Dataset records
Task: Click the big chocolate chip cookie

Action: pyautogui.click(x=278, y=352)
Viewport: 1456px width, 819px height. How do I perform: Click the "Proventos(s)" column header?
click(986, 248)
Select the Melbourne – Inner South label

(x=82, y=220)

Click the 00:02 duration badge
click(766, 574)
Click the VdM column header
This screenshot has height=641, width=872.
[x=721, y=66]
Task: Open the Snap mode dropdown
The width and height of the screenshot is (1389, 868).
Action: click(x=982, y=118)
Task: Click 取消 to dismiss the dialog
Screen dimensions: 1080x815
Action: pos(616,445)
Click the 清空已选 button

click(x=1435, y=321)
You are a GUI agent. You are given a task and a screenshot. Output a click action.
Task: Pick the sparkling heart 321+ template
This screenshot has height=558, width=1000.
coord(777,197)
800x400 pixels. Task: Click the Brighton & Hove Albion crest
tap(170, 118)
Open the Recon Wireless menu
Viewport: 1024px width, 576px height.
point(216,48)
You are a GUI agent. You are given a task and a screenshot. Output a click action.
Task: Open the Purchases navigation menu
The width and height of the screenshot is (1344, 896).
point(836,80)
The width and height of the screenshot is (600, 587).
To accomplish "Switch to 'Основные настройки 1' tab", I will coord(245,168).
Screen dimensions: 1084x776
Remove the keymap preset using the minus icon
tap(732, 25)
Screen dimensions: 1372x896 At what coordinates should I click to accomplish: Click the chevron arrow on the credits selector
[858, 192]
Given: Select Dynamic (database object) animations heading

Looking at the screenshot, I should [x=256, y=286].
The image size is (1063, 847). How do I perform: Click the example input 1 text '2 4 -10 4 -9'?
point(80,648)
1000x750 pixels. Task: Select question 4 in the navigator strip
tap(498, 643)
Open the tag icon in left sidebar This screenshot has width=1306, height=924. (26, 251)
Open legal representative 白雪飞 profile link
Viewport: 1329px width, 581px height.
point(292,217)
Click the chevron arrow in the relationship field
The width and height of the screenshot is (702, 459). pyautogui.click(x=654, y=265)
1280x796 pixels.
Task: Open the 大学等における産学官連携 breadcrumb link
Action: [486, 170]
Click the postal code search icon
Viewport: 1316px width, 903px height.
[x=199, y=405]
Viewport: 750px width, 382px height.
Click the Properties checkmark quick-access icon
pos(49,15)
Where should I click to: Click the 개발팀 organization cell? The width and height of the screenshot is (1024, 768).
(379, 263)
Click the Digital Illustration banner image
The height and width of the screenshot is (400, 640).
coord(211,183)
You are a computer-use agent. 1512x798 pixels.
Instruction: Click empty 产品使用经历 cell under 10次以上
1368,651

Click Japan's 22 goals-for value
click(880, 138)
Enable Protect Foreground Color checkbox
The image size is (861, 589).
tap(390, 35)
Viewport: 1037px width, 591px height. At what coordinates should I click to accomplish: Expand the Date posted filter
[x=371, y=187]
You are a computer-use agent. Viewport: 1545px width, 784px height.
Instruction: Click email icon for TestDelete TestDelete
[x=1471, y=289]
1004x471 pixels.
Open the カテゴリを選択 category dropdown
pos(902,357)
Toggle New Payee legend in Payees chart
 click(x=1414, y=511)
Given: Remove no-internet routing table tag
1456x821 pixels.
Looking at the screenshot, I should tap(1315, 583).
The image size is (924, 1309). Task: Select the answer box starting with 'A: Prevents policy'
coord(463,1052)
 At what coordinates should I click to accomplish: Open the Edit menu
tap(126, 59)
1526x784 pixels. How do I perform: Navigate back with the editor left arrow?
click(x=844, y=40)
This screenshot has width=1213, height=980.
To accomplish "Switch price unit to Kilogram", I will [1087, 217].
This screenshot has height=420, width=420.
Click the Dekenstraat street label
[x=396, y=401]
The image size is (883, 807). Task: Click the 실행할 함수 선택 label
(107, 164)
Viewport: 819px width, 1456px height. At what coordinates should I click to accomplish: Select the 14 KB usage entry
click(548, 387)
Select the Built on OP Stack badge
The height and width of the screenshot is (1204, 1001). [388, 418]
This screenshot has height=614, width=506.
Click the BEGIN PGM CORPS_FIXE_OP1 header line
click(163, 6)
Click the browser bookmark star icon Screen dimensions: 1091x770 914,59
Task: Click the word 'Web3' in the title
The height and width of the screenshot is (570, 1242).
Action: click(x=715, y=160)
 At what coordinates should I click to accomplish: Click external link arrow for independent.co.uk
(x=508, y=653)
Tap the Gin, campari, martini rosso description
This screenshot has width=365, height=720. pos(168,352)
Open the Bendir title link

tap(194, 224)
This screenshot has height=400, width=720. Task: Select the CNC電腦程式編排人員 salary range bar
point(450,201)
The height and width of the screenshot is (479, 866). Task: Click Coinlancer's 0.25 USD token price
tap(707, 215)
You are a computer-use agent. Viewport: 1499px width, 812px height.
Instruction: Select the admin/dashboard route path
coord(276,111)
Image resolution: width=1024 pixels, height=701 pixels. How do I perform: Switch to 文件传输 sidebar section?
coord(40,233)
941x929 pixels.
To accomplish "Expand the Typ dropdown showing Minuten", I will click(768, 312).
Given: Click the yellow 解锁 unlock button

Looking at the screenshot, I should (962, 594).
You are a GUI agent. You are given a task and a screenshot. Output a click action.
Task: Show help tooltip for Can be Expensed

Activity
Copy every line of the material, please, keeping it exactly the same.

Finished exercise
Task: Click the big chocolate chip cookie

Action: pyautogui.click(x=278, y=352)
Viewport: 1456px width, 819px height. How do I perform: Click the "Proventos(s)" column header?
click(986, 248)
Select the Melbourne – Inner South label

(x=82, y=220)

Click the 00:02 duration badge
click(766, 574)
Click the VdM column header
This screenshot has height=641, width=872.
[x=721, y=66]
Task: Open the Snap mode dropdown
The width and height of the screenshot is (1389, 868).
Action: click(x=982, y=118)
Task: Click 取消 to dismiss the dialog
Screen dimensions: 1080x815
Action: pos(616,445)
Click the 清空已选 button

click(x=1435, y=321)
You are a GUI agent. You are given a task and a screenshot. Output a click action.
Task: Pick the sparkling heart 321+ template
This screenshot has height=558, width=1000.
coord(777,197)
800x400 pixels. Task: Click the Brighton & Hove Albion crest
tap(170, 118)
Open the Recon Wireless menu
Viewport: 1024px width, 576px height.
point(216,48)
You are a GUI agent. You are given a task and a screenshot. Output a click action.
Task: Open the Purchases navigation menu
The width and height of the screenshot is (1344, 896).
point(836,80)
The width and height of the screenshot is (600, 587).
To accomplish "Switch to 'Основные настройки 1' tab", I will coord(245,168).
Screen dimensions: 1084x776
Remove the keymap preset using the minus icon
tap(732, 25)
Screen dimensions: 1372x896 At what coordinates should I click to accomplish: Click the chevron arrow on the credits selector
[858, 192]
Given: Select Dynamic (database object) animations heading

Looking at the screenshot, I should [x=256, y=286].
The image size is (1063, 847). How do I perform: Click the example input 1 text '2 4 -10 4 -9'?
point(80,648)
1000x750 pixels. Task: Select question 4 in the navigator strip
tap(498, 643)
Open the tag icon in left sidebar This screenshot has width=1306, height=924. (26, 251)
Open legal representative 白雪飞 profile link
Viewport: 1329px width, 581px height.
point(292,217)
Click the chevron arrow in the relationship field
The width and height of the screenshot is (702, 459). pyautogui.click(x=654, y=265)
1280x796 pixels.
Task: Open the 大学等における産学官連携 breadcrumb link
Action: [486, 170]
Click the postal code search icon
Viewport: 1316px width, 903px height.
[x=199, y=405]
Viewport: 750px width, 382px height.
Click the Properties checkmark quick-access icon
pos(49,15)
Where should I click to: Click the 개발팀 organization cell? The width and height of the screenshot is (1024, 768).
(379, 263)
Click the Digital Illustration banner image
The height and width of the screenshot is (400, 640).
coord(211,183)
You are a computer-use agent. 1512x798 pixels.
Instruction: Click empty 产品使用经历 cell under 10次以上
1368,651

Click Japan's 22 goals-for value
click(880, 138)
Enable Protect Foreground Color checkbox
The image size is (861, 589).
tap(390, 35)
Viewport: 1037px width, 591px height. At what coordinates should I click to accomplish: Expand the Date posted filter
[x=371, y=187]
You are a computer-use agent. Viewport: 1545px width, 784px height.
Instruction: Click email icon for TestDelete TestDelete
[x=1471, y=289]
1004x471 pixels.
Open the カテゴリを選択 category dropdown
pos(902,357)
Toggle New Payee legend in Payees chart
 click(x=1414, y=511)
Given: Remove no-internet routing table tag
1456x821 pixels.
Looking at the screenshot, I should tap(1315, 583).
The image size is (924, 1309). Task: Select the answer box starting with 'A: Prevents policy'
coord(463,1052)
 At what coordinates should I click to accomplish: Open the Edit menu
tap(126, 59)
1526x784 pixels. How do I perform: Navigate back with the editor left arrow?
click(x=844, y=40)
This screenshot has width=1213, height=980.
To accomplish "Switch price unit to Kilogram", I will [1087, 217].
This screenshot has height=420, width=420.
Click the Dekenstraat street label
[x=396, y=401]
The image size is (883, 807). Task: Click the 실행할 함수 선택 label
(107, 164)
Viewport: 819px width, 1456px height. At what coordinates should I click to accomplish: Select the 14 KB usage entry
click(548, 387)
Select the Built on OP Stack badge
The height and width of the screenshot is (1204, 1001). [388, 418]
This screenshot has height=614, width=506.
Click the BEGIN PGM CORPS_FIXE_OP1 header line
click(163, 6)
Click the browser bookmark star icon Screen dimensions: 1091x770 914,59
Task: Click the word 'Web3' in the title
The height and width of the screenshot is (570, 1242).
Action: click(x=715, y=160)
 At what coordinates should I click to accomplish: Click external link arrow for independent.co.uk
(x=508, y=653)
Tap the Gin, campari, martini rosso description
This screenshot has width=365, height=720. pos(168,352)
Open the Bendir title link

tap(194, 224)
This screenshot has height=400, width=720. Task: Select the CNC電腦程式編排人員 salary range bar
point(450,201)
The height and width of the screenshot is (479, 866). Task: Click Coinlancer's 0.25 USD token price
tap(707, 215)
You are a computer-use agent. Viewport: 1499px width, 812px height.
Instruction: Select the admin/dashboard route path
coord(276,111)
Image resolution: width=1024 pixels, height=701 pixels. How do I perform: Switch to 文件传输 sidebar section?
coord(40,233)
941x929 pixels.
To accomplish "Expand the Typ dropdown showing Minuten", I will click(768, 312).
Given: Click the yellow 解锁 unlock button

Looking at the screenshot, I should (962, 594).
You are a GUI agent. You are given a task and a screenshot. Output a click action.
Task: Show help tooltip for Can be Expensed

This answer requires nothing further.